> _WORK INSTRUCTIONS_:
Write all of the entries again. Keep them exactly as they are.

Source data:
/---
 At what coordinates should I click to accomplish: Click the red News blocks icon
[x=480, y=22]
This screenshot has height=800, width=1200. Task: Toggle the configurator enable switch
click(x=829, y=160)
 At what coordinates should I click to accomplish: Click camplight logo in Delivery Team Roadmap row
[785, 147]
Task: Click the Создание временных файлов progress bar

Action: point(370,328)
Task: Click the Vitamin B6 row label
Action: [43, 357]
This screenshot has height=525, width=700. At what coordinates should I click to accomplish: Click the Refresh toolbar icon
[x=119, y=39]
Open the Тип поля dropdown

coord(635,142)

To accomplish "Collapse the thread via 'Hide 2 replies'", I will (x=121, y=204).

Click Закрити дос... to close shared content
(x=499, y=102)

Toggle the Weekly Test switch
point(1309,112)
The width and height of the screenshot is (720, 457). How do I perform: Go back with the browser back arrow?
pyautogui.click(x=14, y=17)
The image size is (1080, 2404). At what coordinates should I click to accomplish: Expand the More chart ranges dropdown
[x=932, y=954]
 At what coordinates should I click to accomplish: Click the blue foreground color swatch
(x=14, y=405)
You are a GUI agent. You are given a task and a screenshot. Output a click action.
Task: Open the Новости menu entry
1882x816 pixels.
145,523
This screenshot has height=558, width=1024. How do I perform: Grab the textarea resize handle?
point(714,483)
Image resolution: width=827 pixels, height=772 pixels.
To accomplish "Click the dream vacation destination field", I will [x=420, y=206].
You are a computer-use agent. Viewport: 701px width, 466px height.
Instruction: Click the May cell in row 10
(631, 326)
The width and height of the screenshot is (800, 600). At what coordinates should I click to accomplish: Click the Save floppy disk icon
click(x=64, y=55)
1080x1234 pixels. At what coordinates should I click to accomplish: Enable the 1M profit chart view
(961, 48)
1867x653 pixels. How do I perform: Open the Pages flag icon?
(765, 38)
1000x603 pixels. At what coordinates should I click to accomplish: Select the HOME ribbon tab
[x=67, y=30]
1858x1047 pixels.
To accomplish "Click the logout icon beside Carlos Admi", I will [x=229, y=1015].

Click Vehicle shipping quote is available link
\---
> _FINISHED EXERCISE_:
 At what coordinates should I click to accomplish: Click the red News blocks icon
[x=480, y=22]
This screenshot has height=800, width=1200. Task: Toggle the configurator enable switch
click(x=829, y=160)
 At what coordinates should I click to accomplish: Click camplight logo in Delivery Team Roadmap row
[785, 147]
Task: Click the Создание временных файлов progress bar

Action: point(370,328)
Task: Click the Vitamin B6 row label
Action: [43, 357]
This screenshot has height=525, width=700. At what coordinates should I click to accomplish: Click the Refresh toolbar icon
[x=119, y=39]
Open the Тип поля dropdown

coord(635,142)

To accomplish "Collapse the thread via 'Hide 2 replies'", I will (x=121, y=204).

Click Закрити дос... to close shared content
(x=499, y=102)

Toggle the Weekly Test switch
point(1309,112)
The width and height of the screenshot is (720, 457). How do I perform: Go back with the browser back arrow?
pyautogui.click(x=14, y=17)
The image size is (1080, 2404). At what coordinates should I click to accomplish: Expand the More chart ranges dropdown
[x=932, y=954]
 At what coordinates should I click to accomplish: Click the blue foreground color swatch
(x=14, y=405)
You are a GUI agent. You are given a task and a screenshot. Output a click action.
Task: Open the Новости menu entry
1882x816 pixels.
145,523
This screenshot has height=558, width=1024. How do I perform: Grab the textarea resize handle?
point(714,483)
Image resolution: width=827 pixels, height=772 pixels.
To accomplish "Click the dream vacation destination field", I will [x=420, y=206].
You are a computer-use agent. Viewport: 701px width, 466px height.
Instruction: Click the May cell in row 10
(631, 326)
The width and height of the screenshot is (800, 600). At what coordinates should I click to accomplish: Click the Save floppy disk icon
click(x=64, y=55)
1080x1234 pixels. At what coordinates should I click to accomplish: Enable the 1M profit chart view
(961, 48)
1867x653 pixels. How do I perform: Open the Pages flag icon?
(765, 38)
1000x603 pixels. At what coordinates should I click to accomplish: Select the HOME ribbon tab
[x=67, y=30]
1858x1047 pixels.
To accomplish "Click the logout icon beside Carlos Admi", I will [x=229, y=1015].

Click Vehicle shipping quote is available link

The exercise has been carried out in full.